The Mobile Financial Service industry has made financial inclusion possible for millions in developing nations. Today, there is an opportunity to integrate mobile money into agriculture development with the potential to benefit farmers, buyers and mobile money providers. Below is a series of articles by Lee Babcock, digital finance thought leader, suggesting the best way to jumpstart mobile payments in the agriculture sector.

Three Steps to Jumpstart Agriculture Mobile Payments by Lee Babcock on Next Billion

Research to be published by The Technical Centre for Agriculture and Rural Cooperation (CTA) reveals that large commodity buyers are competing to provide the fastest speed of payments to their smallholder farmers. Farmer’s transition from cash to mobile payments is a huge opportunity for mobile financial service providers. Cash payment schemes present a value chain efficiency gap that calls for an intervention that will transition payments to mobile. Becoming cashless has multiple benefits for farmers, buyers and mobile finance service providers:

  • Farmers obtain a financial identity while becoming more productive by spending less time traveling to and from cash transactions.
  • Large commodity buyers can provide instant payment to farmers, while significantly reducing administrative costs associated with distributing cash to thousands of farmers.
  • Mobile financial service providers register new users, while promoting loyalty and reducing churn among existing customers.
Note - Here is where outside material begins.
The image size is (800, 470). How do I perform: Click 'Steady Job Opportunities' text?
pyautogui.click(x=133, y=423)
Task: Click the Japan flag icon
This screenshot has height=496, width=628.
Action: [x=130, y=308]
Considering the interest by and benefits for all stakeholders in agriculture, how might we help the sector transition to mobile payments?

Step 1 – Researching smallholders’ financial behavior to help them transition to mobile payments

The first step in helping the sector transition to mobile payments is to conduct cash usage behavioral research with farmers, to inform the design of the ecosystem of cash-in/cash-out agents and merchants that are tightly aligned along the targeted value chain. This research can also assess the financial literacy of farmers and identify the latent demand for financial products. As either a stand-alone exercise or integrated into a pre-project analysis effort for an agricultural development intervention, this market research will provide visibility into details of cash transactions. With new insight into farmer’s behaviors and because agriculture is often the only source of income for households at the base of the pyramid, mobile financial service providers will welcome partnerships with agriculture entities.
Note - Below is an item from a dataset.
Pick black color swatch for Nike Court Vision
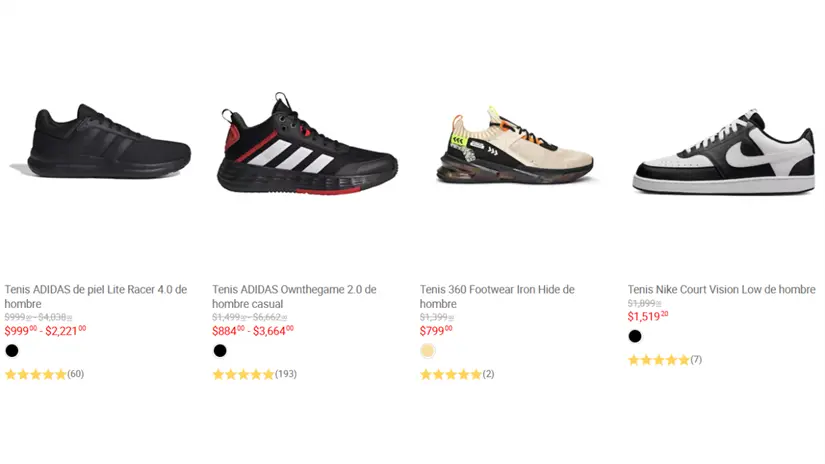point(635,336)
Step 2 – Forming strategic alliances

The mobile money industry has rapidly saturated large urban areas in Africa and the rest of the developing world. The next challenge for the industry will be to penetrate rural areas while beginning to generate a return on investment.  Strategic alliances with large commodity buyers that source from smallholder farms may be the way to achieve this. The commodity buyer benefits from an efficient, low-cost digital payment mechanism, the mobile payments provider benefits from a regular payment stream flowing into mobile wallets that generate transaction fees and farmers benefit from convenient and safe receipt and storage of crop payments plus the convenience of making their own mobile payments for personal expenditures.

An upcoming report by the CTA explores three strategic alliances that leverage the procurement policies of large buyers of commodities that source from smallholder farmers. Each has the common mission to replace cash payments to farmers with mobile payments.
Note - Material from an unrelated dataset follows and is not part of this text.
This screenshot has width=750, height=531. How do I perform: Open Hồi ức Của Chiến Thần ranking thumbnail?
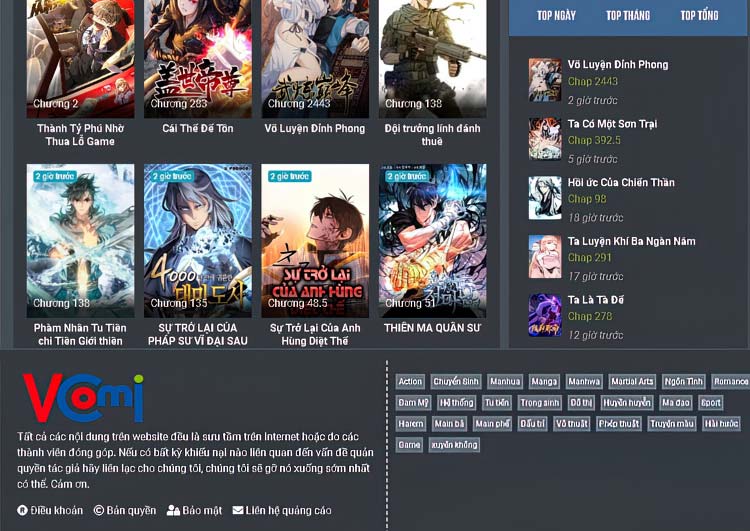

Step 3 – Overcoming farmers’ illiteracy, financial illiteracy and lack of trust

The third and final step to jumpstarting mobile payments in agriculture will be to overcome illiteracy, financial illiteracy and lack of trust by embedding the use of mobile payments into agricultural value chains. Farmers are often unable to read the forms required to open bank accounts and/or live nowhere near a financial institution. Meanwhile, research has shown a consistent pattern of interest on the part of farmers to learn how to receive and send mobile money. Subsequently, there lies an opportunity for the agricultural partner in a strategic alliance to leverage its status as a trusted intermediary to promote education about the features and benefits of mobile finance.

Babcock states, “As mobile money providers and the agriculture sector continue to align, we will realize the potential of mobile finance to do for the base of the pyramid what commercial banking did for the industrial revolution.”